In general, the namespace scope object contains the prefixes to use for the 
external representation. For this simple example, we have chosen to use the 
same prefixes as for the internal representation, and "<:autoscope>" performs 
the right initialisations for this.

Print the tree by 

list # display (`Out_channel stdout) `Enc_iso88591

The point is to call the "display" method and not the "write" method. The 
latter would not respect the display prefixes.  

Alternatively, we can also create the "scope" variable manually: 

let scope = Pxp_dtd.create_namespace_scope
              ~decl:[ "", "http://www.w3.org/1999/xhtml" ]
              mng;;
let list =
  <:pxp_tree<
    <:scope>
      <html:ul>
        [ <html:li>"Item1"
          <html:li>"Item2"
        ]
  >>

Note that we now use "<:scope>". In this simple form, this construct just 
enables namespace mode, and takes the "scope" variable from the environment.

Furthermore, the namespace scope contains now a different namespace 
declaration: The display prefix "" is used for HTML. The empty prefix just 
means to declare a default prefix (by xmlns="URI"). The effect can be seen when 
the XML tree is printed by calling the "display" method.

Here is a third variant of the same example: 

let scope = Pxp_dtd.create_namespace_scope mng ;;
let list =
  <:pxp_tree<
    <:scope ("")="http://www.w3.org/1999/xhtml">
      <html:ul>
        [ <html:li>"Item1"
          <html:li>"Item2"
        ]
  >>

The "scope" is now initially empty. The "<:scope>" notation is used to extend 
the scope for the time the subexpression is evaluated.

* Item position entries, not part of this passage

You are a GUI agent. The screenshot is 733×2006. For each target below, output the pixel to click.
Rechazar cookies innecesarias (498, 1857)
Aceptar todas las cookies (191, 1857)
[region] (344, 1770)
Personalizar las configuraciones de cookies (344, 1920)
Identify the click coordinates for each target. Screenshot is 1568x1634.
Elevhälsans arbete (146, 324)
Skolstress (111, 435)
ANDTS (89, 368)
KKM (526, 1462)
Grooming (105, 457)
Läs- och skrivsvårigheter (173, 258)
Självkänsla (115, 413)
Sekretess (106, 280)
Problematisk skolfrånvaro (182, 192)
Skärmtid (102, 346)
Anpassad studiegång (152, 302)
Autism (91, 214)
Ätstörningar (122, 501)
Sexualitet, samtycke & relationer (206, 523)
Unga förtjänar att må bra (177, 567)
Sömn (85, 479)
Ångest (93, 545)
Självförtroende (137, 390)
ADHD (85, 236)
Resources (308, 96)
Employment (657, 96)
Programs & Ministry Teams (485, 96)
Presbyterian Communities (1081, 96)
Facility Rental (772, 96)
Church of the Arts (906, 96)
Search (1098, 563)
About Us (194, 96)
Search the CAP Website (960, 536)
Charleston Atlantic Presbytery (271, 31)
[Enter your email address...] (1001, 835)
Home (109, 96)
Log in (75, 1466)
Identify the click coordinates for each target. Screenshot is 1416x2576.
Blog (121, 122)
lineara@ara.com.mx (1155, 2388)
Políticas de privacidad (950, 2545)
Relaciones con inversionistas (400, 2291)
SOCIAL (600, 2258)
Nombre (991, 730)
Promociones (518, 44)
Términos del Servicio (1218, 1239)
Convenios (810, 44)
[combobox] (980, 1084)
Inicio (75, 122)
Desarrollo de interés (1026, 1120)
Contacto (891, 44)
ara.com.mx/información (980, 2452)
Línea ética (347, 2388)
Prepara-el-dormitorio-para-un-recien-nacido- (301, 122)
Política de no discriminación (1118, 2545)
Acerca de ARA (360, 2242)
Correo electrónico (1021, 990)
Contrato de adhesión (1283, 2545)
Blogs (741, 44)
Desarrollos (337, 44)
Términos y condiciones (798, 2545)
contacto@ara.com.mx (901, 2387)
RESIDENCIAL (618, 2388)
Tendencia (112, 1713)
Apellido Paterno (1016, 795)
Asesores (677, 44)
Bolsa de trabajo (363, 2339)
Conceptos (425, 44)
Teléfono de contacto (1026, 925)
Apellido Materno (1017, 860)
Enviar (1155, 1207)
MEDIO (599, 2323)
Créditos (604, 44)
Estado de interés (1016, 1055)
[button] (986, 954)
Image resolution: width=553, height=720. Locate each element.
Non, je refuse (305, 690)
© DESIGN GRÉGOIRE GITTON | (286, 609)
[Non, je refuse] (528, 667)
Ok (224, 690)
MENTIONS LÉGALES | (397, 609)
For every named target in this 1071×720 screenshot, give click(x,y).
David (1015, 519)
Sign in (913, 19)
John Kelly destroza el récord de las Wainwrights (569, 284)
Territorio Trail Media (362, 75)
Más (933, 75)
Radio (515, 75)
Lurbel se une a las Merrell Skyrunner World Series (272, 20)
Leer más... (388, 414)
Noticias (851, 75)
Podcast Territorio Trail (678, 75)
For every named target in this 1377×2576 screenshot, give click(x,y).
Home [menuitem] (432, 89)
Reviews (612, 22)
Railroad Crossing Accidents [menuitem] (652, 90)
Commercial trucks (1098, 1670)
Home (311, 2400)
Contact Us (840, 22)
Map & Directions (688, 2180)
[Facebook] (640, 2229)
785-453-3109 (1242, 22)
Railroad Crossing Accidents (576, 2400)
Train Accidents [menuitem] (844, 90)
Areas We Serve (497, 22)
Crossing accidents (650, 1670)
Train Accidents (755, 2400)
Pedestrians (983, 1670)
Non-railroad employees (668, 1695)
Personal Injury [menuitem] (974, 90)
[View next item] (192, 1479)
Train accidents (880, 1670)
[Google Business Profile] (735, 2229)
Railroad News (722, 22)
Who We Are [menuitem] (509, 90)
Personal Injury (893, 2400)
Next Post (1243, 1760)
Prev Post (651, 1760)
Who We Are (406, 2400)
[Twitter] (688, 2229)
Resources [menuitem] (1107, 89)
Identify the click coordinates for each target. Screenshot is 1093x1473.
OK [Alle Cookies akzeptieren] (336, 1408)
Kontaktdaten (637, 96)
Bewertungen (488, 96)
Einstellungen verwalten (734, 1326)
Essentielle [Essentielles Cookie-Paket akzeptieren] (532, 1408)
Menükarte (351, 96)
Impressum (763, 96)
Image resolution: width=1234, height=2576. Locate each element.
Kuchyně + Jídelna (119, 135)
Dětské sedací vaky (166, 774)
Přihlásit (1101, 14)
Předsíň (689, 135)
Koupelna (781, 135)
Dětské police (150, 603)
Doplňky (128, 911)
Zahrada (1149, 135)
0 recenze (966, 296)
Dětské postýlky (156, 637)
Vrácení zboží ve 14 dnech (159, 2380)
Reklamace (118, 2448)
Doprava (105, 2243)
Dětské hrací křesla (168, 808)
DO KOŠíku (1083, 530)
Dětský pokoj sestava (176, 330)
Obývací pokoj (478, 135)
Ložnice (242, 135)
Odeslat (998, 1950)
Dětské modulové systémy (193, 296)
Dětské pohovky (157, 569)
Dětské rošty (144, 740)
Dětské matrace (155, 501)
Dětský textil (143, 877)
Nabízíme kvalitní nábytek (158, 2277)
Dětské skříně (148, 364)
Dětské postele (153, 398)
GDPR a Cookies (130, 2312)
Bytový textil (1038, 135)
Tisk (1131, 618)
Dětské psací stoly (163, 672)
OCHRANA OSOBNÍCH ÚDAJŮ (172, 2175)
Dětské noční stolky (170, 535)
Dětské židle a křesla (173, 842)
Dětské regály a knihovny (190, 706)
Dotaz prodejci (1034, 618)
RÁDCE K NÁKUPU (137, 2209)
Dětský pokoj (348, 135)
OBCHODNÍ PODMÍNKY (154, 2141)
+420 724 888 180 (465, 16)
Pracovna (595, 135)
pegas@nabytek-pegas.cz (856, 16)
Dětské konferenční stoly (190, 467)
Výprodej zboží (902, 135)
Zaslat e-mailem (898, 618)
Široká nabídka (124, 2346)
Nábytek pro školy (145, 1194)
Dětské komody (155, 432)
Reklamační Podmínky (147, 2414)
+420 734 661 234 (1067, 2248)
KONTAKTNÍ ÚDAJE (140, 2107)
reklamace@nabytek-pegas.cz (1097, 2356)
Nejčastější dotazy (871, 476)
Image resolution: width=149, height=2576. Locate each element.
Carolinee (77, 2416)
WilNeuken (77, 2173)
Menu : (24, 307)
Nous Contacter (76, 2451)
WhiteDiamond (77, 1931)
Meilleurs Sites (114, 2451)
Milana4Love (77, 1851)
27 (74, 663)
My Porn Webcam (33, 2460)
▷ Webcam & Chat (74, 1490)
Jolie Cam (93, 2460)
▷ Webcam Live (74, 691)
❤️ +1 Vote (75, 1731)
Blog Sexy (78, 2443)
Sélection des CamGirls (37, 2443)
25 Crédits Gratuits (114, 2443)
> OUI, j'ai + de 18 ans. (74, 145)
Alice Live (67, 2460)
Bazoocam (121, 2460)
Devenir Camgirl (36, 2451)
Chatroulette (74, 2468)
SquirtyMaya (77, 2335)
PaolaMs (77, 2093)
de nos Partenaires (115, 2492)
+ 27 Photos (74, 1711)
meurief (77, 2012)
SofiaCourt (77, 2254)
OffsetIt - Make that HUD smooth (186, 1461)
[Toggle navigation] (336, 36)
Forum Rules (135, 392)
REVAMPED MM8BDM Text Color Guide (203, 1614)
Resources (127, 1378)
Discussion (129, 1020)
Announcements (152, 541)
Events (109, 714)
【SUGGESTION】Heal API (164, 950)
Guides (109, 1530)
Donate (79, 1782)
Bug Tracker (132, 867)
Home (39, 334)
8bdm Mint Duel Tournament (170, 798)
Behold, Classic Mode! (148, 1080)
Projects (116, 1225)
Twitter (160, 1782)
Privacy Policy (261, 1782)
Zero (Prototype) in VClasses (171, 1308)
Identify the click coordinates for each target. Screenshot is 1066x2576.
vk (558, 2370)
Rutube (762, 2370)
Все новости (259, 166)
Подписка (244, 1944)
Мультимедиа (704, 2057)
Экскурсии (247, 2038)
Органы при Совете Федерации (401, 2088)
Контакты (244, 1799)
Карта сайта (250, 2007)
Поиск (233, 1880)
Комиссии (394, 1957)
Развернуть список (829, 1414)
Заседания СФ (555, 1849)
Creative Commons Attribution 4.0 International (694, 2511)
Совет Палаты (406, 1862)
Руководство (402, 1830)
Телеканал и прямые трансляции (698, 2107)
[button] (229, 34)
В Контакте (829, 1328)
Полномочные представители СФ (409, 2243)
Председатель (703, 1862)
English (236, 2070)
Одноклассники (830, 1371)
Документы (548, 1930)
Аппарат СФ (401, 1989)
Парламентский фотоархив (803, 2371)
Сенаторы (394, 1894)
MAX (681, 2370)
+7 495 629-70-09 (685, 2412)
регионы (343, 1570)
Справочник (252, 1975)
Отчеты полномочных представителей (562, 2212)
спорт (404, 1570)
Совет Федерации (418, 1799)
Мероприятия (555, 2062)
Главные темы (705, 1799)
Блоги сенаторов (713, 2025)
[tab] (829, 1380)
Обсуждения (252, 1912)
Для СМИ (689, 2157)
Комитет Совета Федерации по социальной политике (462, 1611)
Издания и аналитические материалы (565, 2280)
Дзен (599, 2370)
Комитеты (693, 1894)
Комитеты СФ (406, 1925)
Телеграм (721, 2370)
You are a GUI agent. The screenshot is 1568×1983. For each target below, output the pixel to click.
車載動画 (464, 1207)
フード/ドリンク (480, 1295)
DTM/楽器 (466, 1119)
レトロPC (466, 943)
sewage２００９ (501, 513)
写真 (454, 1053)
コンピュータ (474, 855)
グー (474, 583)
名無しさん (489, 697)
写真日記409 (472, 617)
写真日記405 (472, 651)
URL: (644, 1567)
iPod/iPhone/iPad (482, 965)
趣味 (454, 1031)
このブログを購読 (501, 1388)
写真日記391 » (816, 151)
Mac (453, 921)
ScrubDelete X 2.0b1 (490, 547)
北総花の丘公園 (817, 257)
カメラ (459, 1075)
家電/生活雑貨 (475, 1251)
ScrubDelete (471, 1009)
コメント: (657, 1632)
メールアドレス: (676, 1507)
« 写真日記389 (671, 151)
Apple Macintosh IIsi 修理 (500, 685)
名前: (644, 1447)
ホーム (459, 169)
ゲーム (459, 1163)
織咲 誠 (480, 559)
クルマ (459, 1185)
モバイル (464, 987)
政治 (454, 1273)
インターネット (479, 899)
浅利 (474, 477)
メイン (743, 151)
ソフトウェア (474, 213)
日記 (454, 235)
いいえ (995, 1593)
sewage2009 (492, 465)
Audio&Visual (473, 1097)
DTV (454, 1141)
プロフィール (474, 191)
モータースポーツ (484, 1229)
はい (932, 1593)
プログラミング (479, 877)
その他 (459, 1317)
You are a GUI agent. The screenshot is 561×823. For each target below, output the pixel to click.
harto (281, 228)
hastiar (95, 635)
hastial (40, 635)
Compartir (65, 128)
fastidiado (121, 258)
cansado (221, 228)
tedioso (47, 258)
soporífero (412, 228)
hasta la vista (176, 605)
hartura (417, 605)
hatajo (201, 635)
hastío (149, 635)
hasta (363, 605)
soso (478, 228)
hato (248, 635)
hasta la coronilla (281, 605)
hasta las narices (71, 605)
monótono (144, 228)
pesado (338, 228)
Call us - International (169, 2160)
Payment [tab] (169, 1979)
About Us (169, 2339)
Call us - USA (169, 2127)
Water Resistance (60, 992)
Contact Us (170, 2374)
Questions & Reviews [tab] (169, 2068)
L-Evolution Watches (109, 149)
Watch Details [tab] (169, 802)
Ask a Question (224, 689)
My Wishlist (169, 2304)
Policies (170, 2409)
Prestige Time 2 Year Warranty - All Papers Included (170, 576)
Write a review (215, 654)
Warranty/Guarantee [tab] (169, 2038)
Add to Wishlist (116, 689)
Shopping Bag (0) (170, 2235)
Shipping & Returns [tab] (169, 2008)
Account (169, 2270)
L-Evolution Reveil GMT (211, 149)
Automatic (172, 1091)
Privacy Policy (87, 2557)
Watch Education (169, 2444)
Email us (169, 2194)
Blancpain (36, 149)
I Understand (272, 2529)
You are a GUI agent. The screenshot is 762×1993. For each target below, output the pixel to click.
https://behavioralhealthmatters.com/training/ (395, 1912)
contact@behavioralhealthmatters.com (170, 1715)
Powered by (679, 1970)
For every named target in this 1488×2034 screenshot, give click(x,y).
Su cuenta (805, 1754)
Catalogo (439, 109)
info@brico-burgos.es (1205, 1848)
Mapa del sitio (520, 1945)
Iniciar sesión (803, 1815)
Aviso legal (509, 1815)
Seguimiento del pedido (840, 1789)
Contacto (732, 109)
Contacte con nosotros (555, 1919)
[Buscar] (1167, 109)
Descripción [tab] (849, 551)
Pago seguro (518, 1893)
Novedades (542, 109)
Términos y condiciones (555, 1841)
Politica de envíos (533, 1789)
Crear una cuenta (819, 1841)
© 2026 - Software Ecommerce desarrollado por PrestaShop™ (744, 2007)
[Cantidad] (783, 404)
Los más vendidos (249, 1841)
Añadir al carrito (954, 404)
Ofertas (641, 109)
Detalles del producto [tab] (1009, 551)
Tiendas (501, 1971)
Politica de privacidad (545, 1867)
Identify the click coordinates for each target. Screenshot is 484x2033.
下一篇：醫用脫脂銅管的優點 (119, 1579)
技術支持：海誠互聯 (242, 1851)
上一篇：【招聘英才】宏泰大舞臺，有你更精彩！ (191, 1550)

There is also a notation "<:emptyscope" that creates an empty scope object, so 
one could even write 

let list =
  <:pxp_tree<
    <:emptyscope>
      <:scope ("")="http://www.w3.org/1999/xhtml">
        <html:ul>
          [ <html:li>"Item1"
            <html:li>"Item2"
          ]
  >>



It is recommended to create the "scope" variable manually with a reasonable 
initial declaration, and to use "<:scope>" to enable namespace processing, and 
to extend the scope when necessary. The advantage of this approach is that the 
same scope object can be shared by many XML nodes, so you need less memory.

One tip: To get a namespace scope that is initialised with all prefixes of the 
namespace manager (as <:autoscope> does it), define 

let scope = create_namespace_scope ~decl: mng#as_declaration mng



For event-based processing of XML, the namespace mode works in the same way as 
described here, there is no difference.